The fifth season of Chicago P.D., an American police drama television series by executive producer Dick Wolf, premiered on September 27, 2017, and concluded on May 9, 2018. It contains 22 episodes, including the series' 100th. It is the final season featuring Elias Koteas as Alvin Olinsky.

Cast

Regular
 Jason Beghe as Sergeant Henry "Hank" Voight
 Jon Seda as Detective Antonio Dawson
 Jesse Lee Soffer as Detective Jay Halstead
 Tracy Spiridakos as Detective Hailey Upton
 Patrick John Flueger as Officer Adam Ruzek
 Marina Squerciati as Officer Kim Burgess
 LaRoyce Hawkins as Officer Kevin Atwater
 Amy Morton as Desk Sergeant Trudy Platt
 Elias Koteas as Detective Alvin Olinsky

Recurring
 Mykelti Williamson as Lieutenant Denny Woods
 Esai Morales as Chief Lugo
 Chris Agos as Assistant State's Attorney Steve Kot
 Wendell Pierce as Alderman Ray Price
 Anabelle Acosta as Camila Vega
 John Pankow as Judge Tommy Wells
 Michael McGrady as Assistant State's Attorney James Osha

Crossover
 Jesse Spencer as Captain Matthew Casey
 Taylor Kinney as Lieutenant Kelly Severide
 Monica Raymund as Paramedic in Charge Gabriela Dawson
 Eamonn Walker as Chief Wallace Boden
 David Eigenberg as Firefighter Christopher Herrmann
 Christian Stolte as Firefighter Randy "Mouch" McHolland
 Kara Killmer as Paramedic Sylvie Brett
 Joe Minoso as Firefighter Joe Cruz
 Nick Gehlfuss as Dr.
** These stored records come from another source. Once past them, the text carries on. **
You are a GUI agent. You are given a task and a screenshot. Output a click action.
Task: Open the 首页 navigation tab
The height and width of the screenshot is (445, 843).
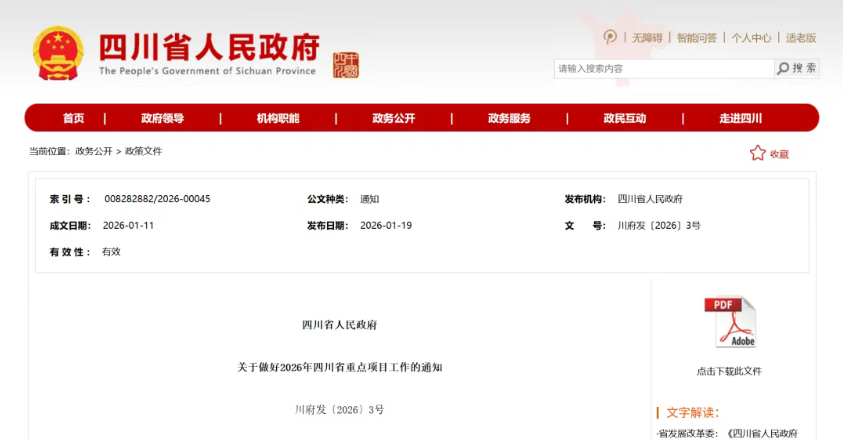73,118
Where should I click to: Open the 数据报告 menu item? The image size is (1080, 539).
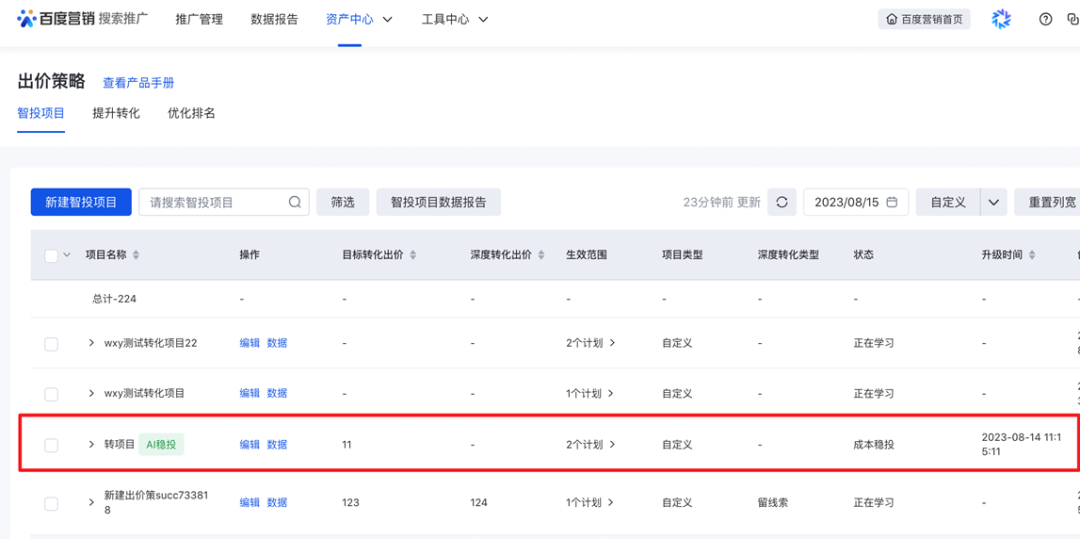coord(274,19)
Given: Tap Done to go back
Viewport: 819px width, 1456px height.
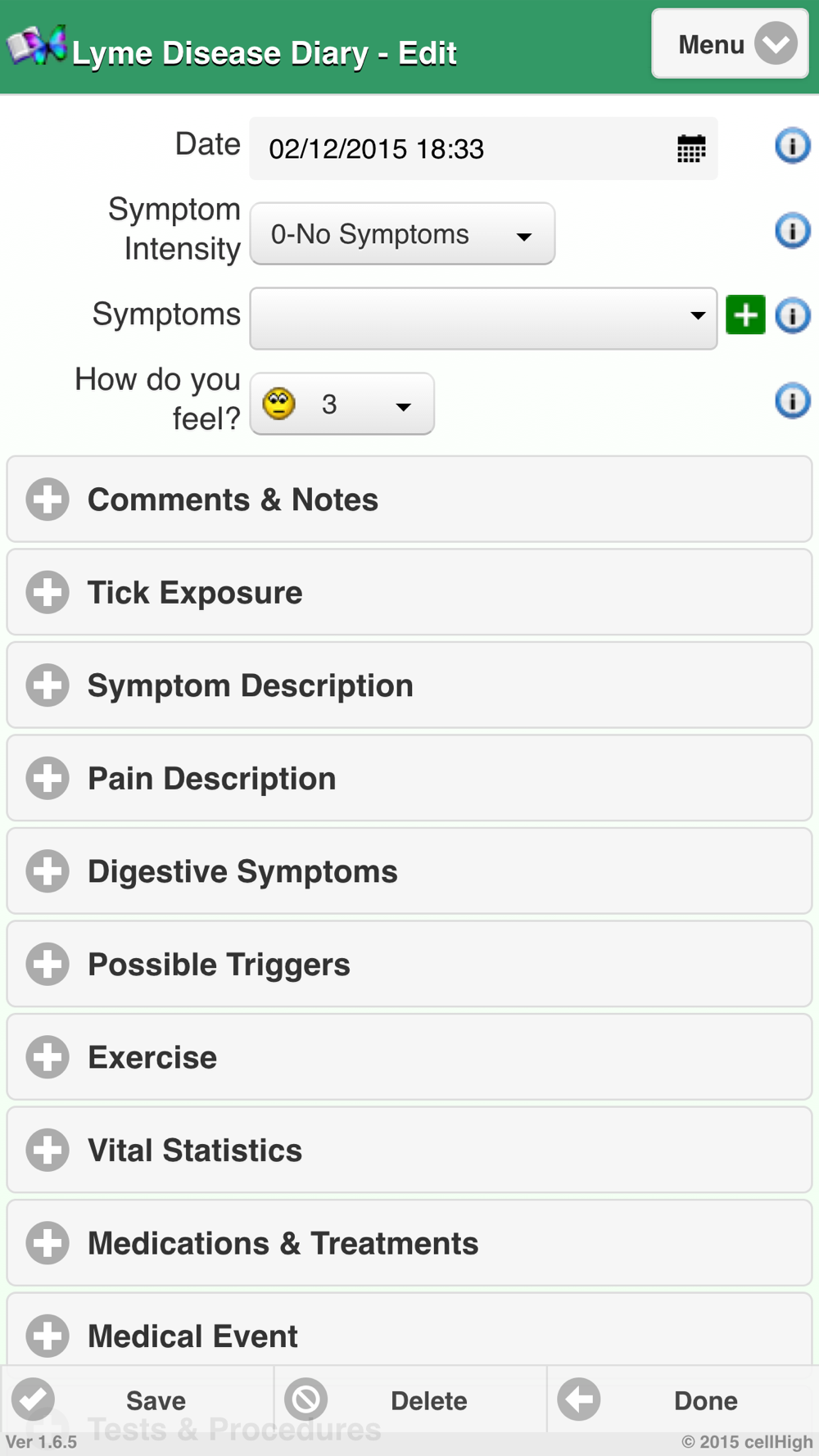Looking at the screenshot, I should (682, 1399).
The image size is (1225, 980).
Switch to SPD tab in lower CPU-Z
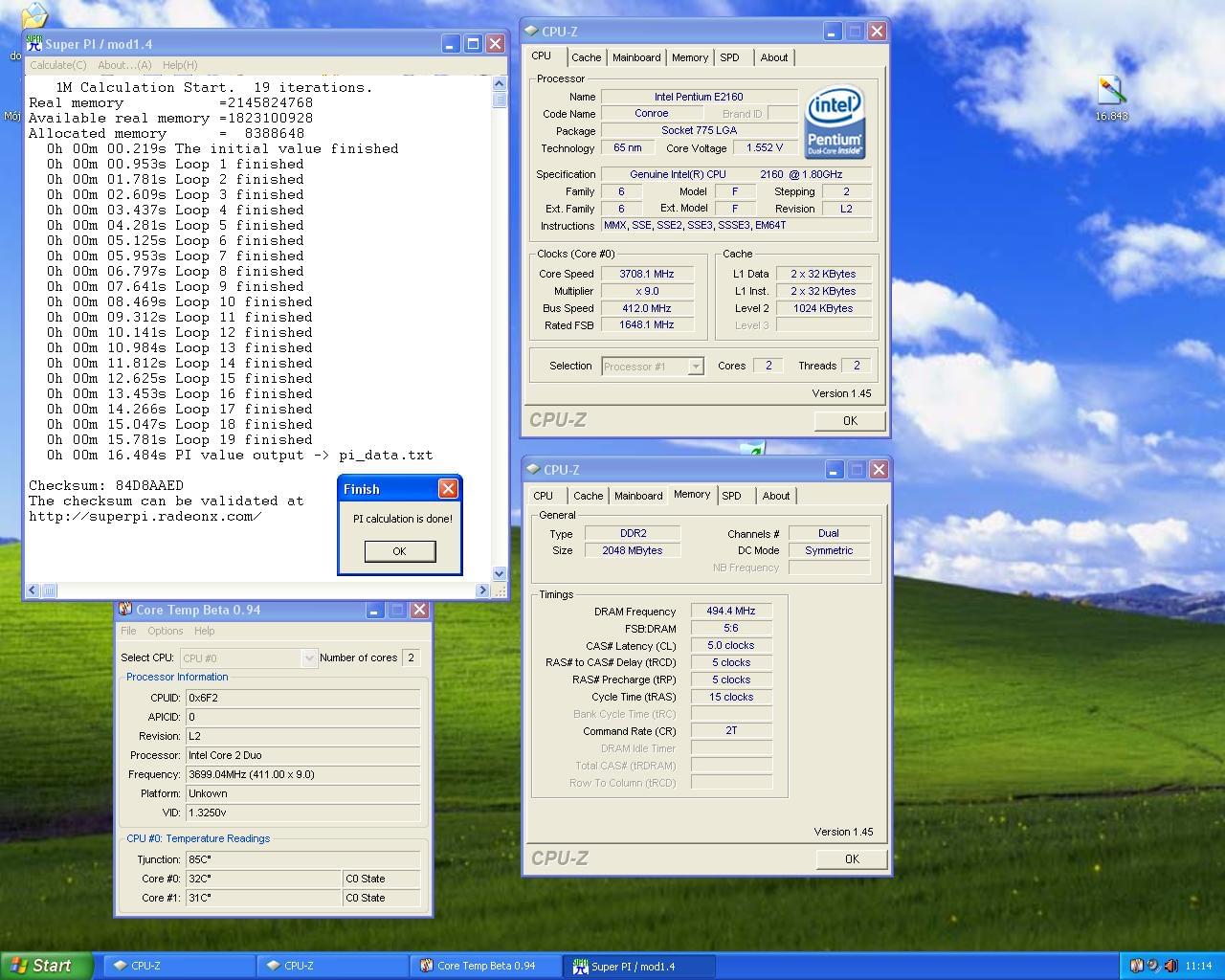731,496
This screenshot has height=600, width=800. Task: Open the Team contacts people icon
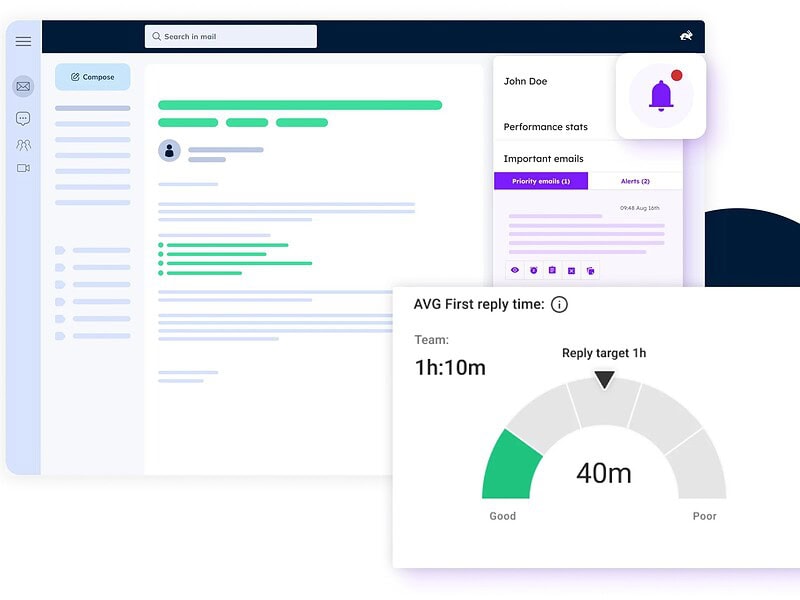23,145
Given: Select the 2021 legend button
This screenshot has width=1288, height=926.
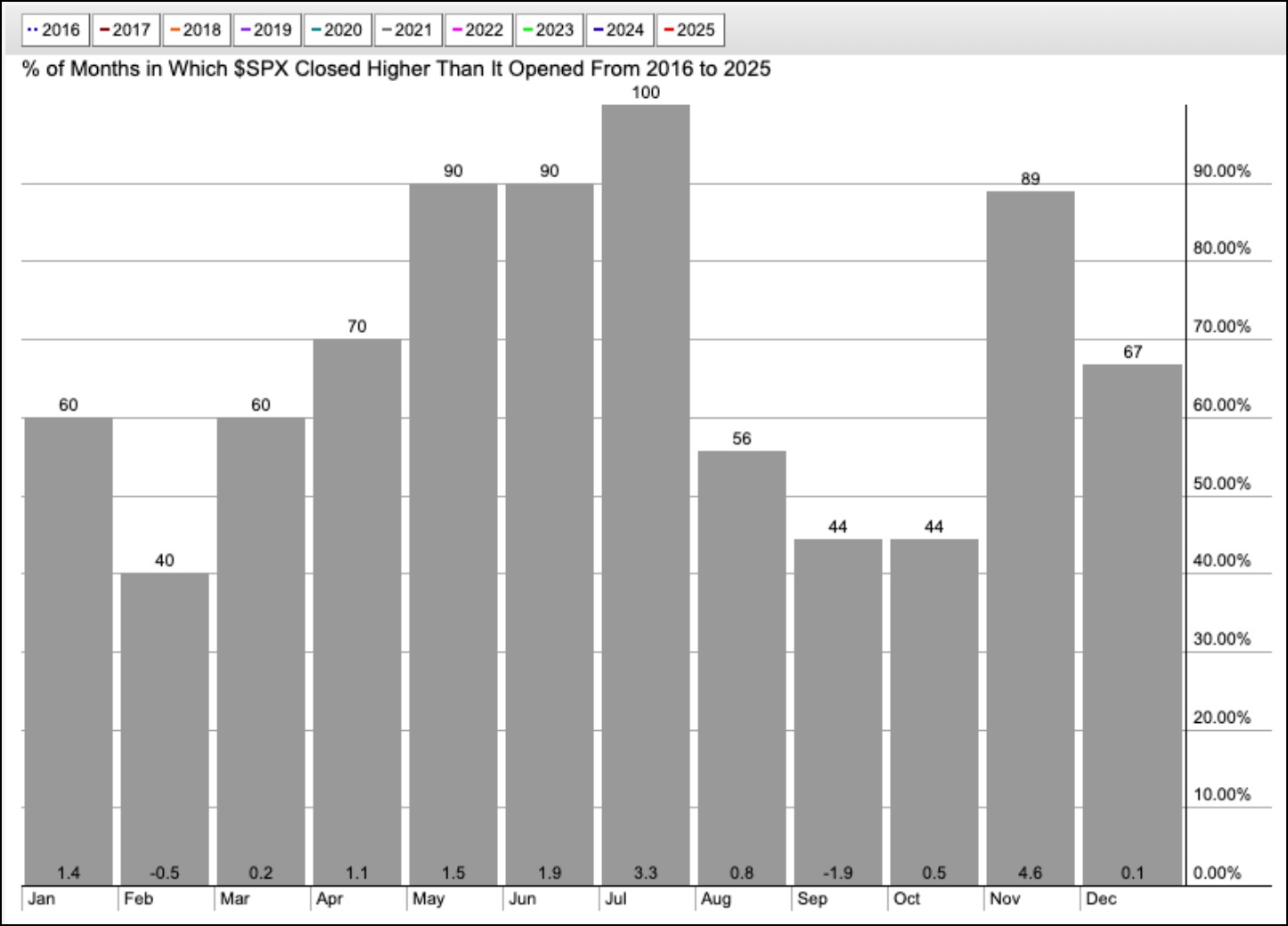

Will Halstead
 Yaya DaCosta as April Sexton
 Monica Barbaro as Assistant State's Attorney Anna Valdez
 Lorena Diaz as Nurse Doris

Episodes

Production

Cast changes
On May 25, 2017, it was announced that Sophia Bush would be departing the series, while Jon Seda is set to return after the cancellation of Chicago Justice. After recurring last season as Detective Hailey Upton, Tracy Spiridakos has been promoted to a series regular for this season.

Mykelti Williamson reprises his role of Lieutenant Denny Woods in a recurring role, and Wendell Pierce join the cast as Alderman Ray Price, in a recurring role.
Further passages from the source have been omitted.